Team Selection Test for IMO

The answer is $233625$.

Suppose that the centers of unit squares have coordinates $(i,j)$, where $i=1,2,\dots ,2013$; $j=1,2,\dots ,2013$. The unit square with center at $(i,j)$ will be denoted by $u(i,j)$. Let the marked unit squares be: $u(19k,19l+1)$, $u(19k,19l+2)$, where $1\le k\le 105$, $0\le l\le 105$ and $u(m,19n)$, where $1\le m\le 2013$, $1\le n\le 105$. Then it can be readily seen that the total number of marked unit squares is $233625$, and any sub-square $19\times 19$ has exactly $21$ marked unit squares. Let $k\ge 2$ be a positive integer. Now by the method of mathematical induction we show that if any $19\times 19$ sub-square of the grid $(19k-1)\times (19k-1)$ has at least $21$ marked unit squares, then the total number of marked unit squares is at least $M(k)=(k-1)(21k-1)$.

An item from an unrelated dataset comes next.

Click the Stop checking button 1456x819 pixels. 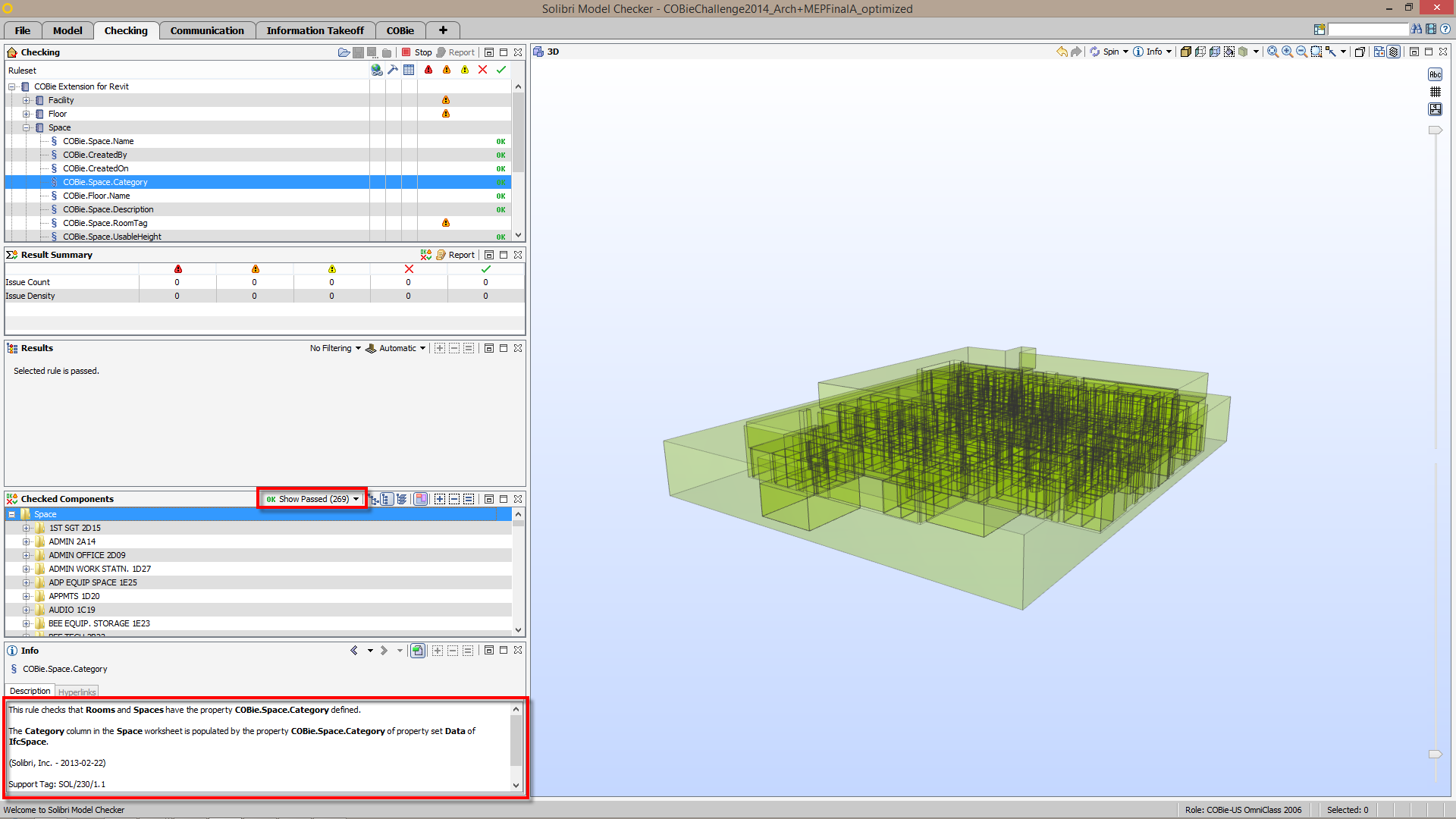click(416, 52)
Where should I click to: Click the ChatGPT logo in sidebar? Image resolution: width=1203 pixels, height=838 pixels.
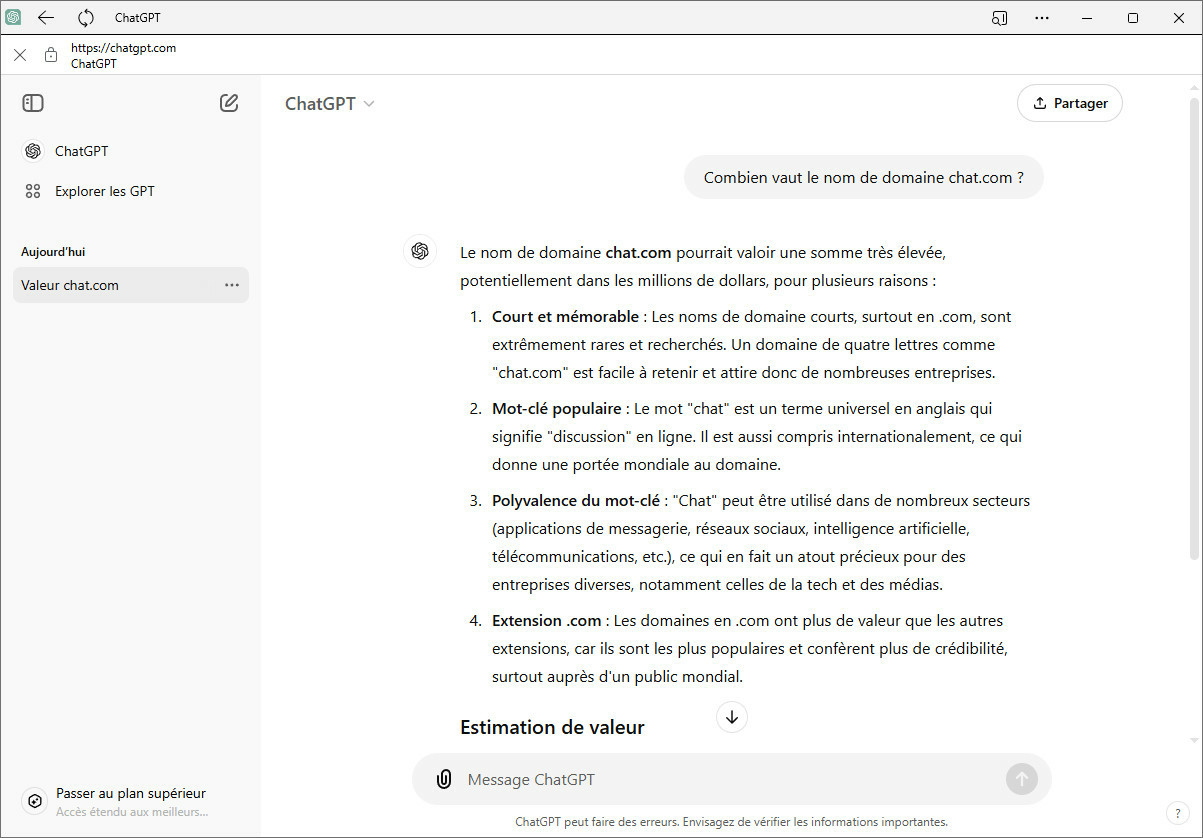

$k=2$. $M(2)=41$. Consider two $19\times 19$ squares: the square consisting all $u(k,l)$, where $1\le k\le 19$, $1\le l\le 19$ and the square consisting all $u(k,l)$, where $19\le k\le 37$, $19\le l\le 37$. Each of these $19\times 19$ squares contains at least $21$ marked unit squares and their intersection is the unit square $u(19,19)$. Therefore the total number of marked unit squares is at least $21+21-1=41$. Done.

Suppose the statement is correct for a $((19k-1)\times (19k-1))$ grid $A$ and consider a $((19(k+1)-1)\times (19(k+1)-1))$ grid $B$. Suppose that $A$ consists of all unit squares $u(i,j)$, where $1\le i\le 19k+18$, $1\le j\le 19k+18$ and $B$ consists of all unit squares $u(i,j)$, where $1\le i\le 19k+18$, $1\le j\le 19k+18$. Let $19\times 19$ squares $U_s$, $s=1,2,\dots ,k$; consist of all unit squares $u(i,j)$, where $19k\le i\le 19k+18$, $19s-18\le j\le 19s$ and $19\times 19$ squares $V_t$, $t=1,2,\dots ,k$; consist of all unit squares $u(i,j)$, where $19t-18\le i\le 19t$, $19k\le j\le 19k+18$. Note that the squares $U_k$ and $V_k$ share a unit square $u(19k-1,19k-1)$, all other pairs of $U_s$ and $V_t$ squares do not share any unit square. Therefore, since the union of $k$ $U_s$ and $k$ $V_t$ squares is a subset of the set $B-A$, the set $B-A$ contains at least $21\cdot 2k-1=42k-1$ marked squares. Thus, by inductive hypothesis $B$ contains at least $=(k-1)(21k-1)+42k-1=((k+1)-1)(21(k+1)-1)$. Done. Since $M(106)=233625$ the solution is completed.